Early in her freshman year there began talk of a Living Wage campaign, aimed at providing fair wages to all university workers. Inspired by a similar movement at Harvard University, Solidarity members began to act, placing pressure on university administrators, talking to workers about their experiences and increasing awareness among students on campus. Four years later, the hard-fought success of the Living Wage Campaign is a source of pride for Leavell.
“Activism is challenging in so many ways. … How do you inspire people to act? Once you start something amazing, people will just jump on,” she said of her experience with the nine-day hunger strike for Living Wage.
And inspire people she did, spearheading a campaign that took the campus by storm. Realizing that making ends meet had become nearly impossible for many Georgetown workers, the spry, red-headed senior was one of more than 20 Hoyas who chose to forgo food for more than a week in the name of a fairer wage. When the university finally committed to its Just Wage Policy, which largely met the Living Wage Coalition’s demands, Leavell was overjoyed.
“I feel lucky to have been around to start and end the Living Wage Campaign — it’s been like bookends for me … a forced conclusion on something that I’d started.” she said. “To be so inspired by my peers second semester [of senior year] was really great.”

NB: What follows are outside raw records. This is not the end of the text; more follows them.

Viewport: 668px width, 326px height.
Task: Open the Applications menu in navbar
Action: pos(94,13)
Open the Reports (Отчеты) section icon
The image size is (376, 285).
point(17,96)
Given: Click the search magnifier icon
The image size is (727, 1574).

But Leavell’s inspiration neither stems solely from nor reaches only the Georgetown community. A Justice and Peace Studies major, she traveled to Thailand for her junior year, studying sustainable development through first-hand accounts and hands-on experience. She traveled through the South East Asian country, learning from villagers, employees of nongovernmental organizations and government officials, taking with her the valued and varied knowledge of each. Though it was uncomfortable at times and among the most intense months of her life, she says she wouldn’t have traded her experience there for anything — in fact, she’ll be returning to the program next fall. Leavell will be working on the other side of the learning curve, as an organizer and mentor for incoming students from universities throughout the country.

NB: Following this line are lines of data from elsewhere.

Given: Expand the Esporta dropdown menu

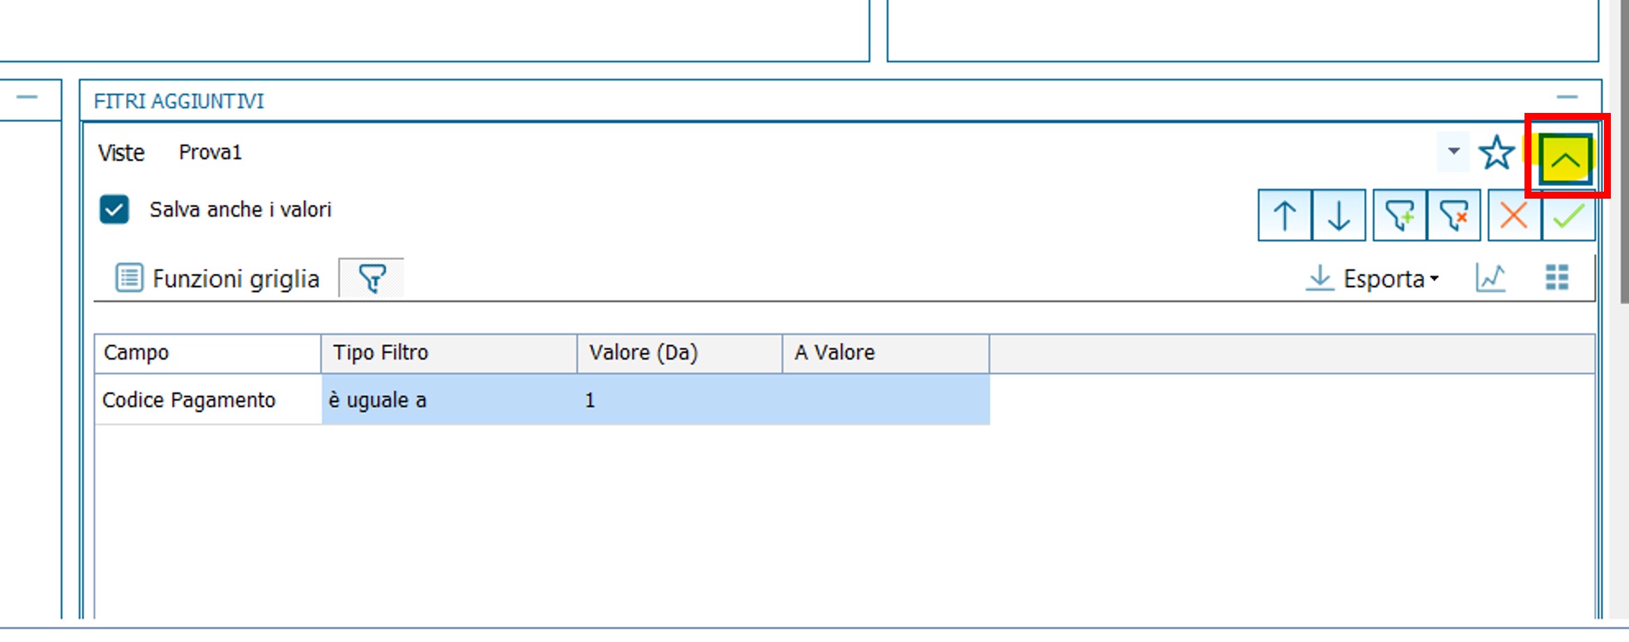Looking at the screenshot, I should [x=1372, y=279].
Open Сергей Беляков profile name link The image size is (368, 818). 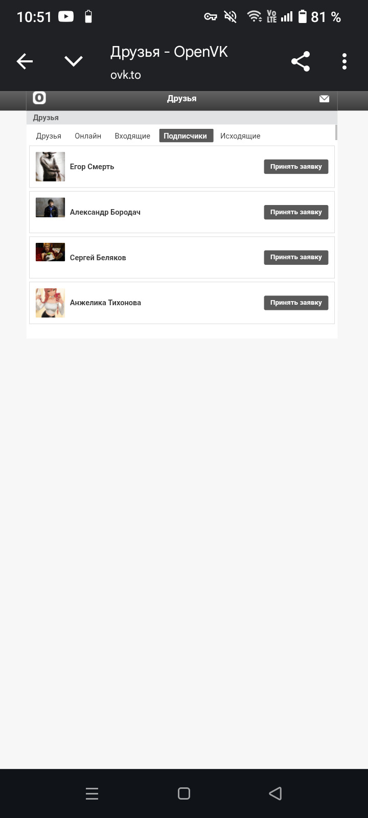pos(98,258)
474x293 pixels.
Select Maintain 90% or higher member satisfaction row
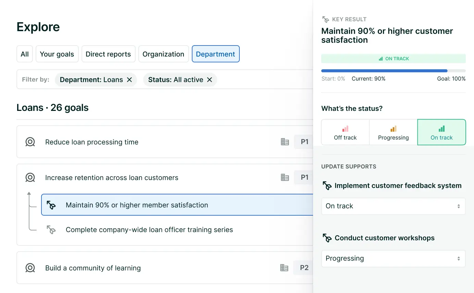pyautogui.click(x=137, y=205)
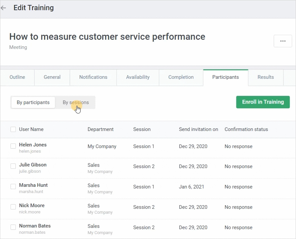Check the box for Helen Jones

13,146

Before making another journey across the world, though, she’ll be making one across the nation, working to educate college students to effect the change the Living Wage Campaign was able to. With three other Georgetown alumni and a current Georgetown student, Leavell will spend the spring on the Living Wage Campaign Tour to “take the time and money that’s out there to really build on [what we’ve accomplished at Georgetown.”

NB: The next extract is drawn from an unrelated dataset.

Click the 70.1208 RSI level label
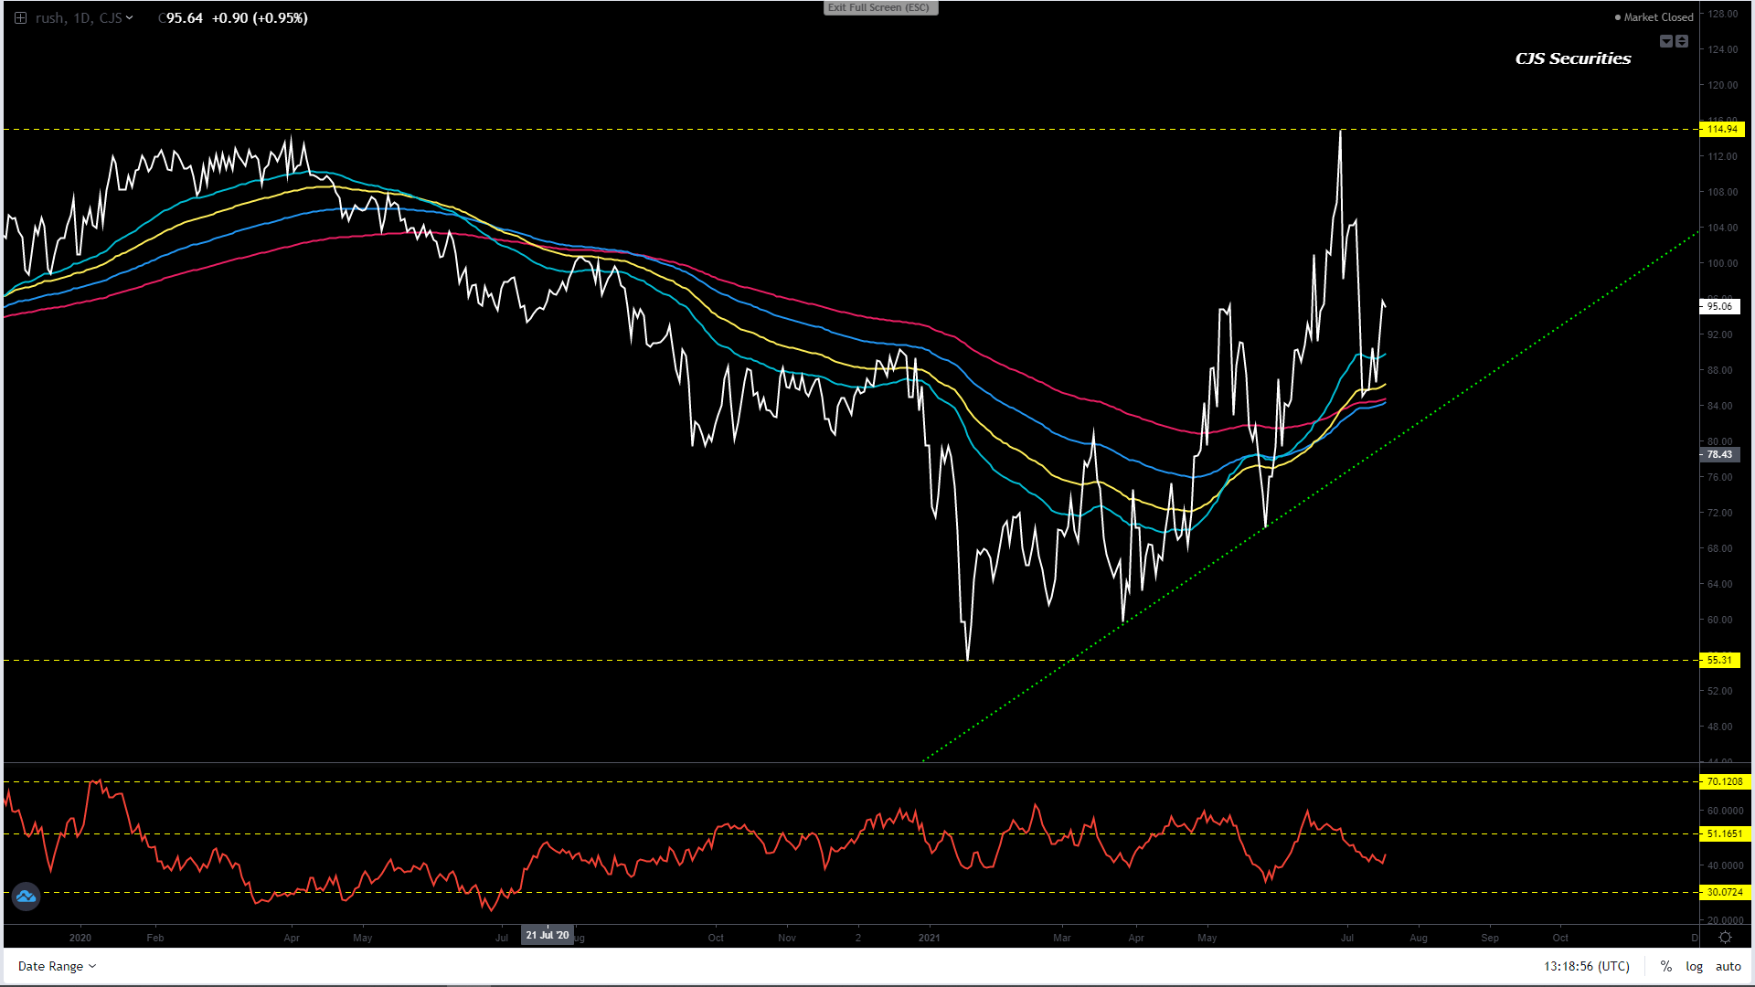The image size is (1755, 987). tap(1724, 781)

Leavell’s relationships have been shaped by her quest for social justice, too. Her friends are as passionate and involved as she is; they’ve protested together, organized together and even been arrested together. Through holding cells and dance parties, they’ve been a foundation for Leavell’s passion.
Four years, a trip to Thailand, a tremendous social justice victory and a degree in Justice and Peace Studies later, Ginny Leavell has most certainly taken the road less traveled.
And she has made all the difference.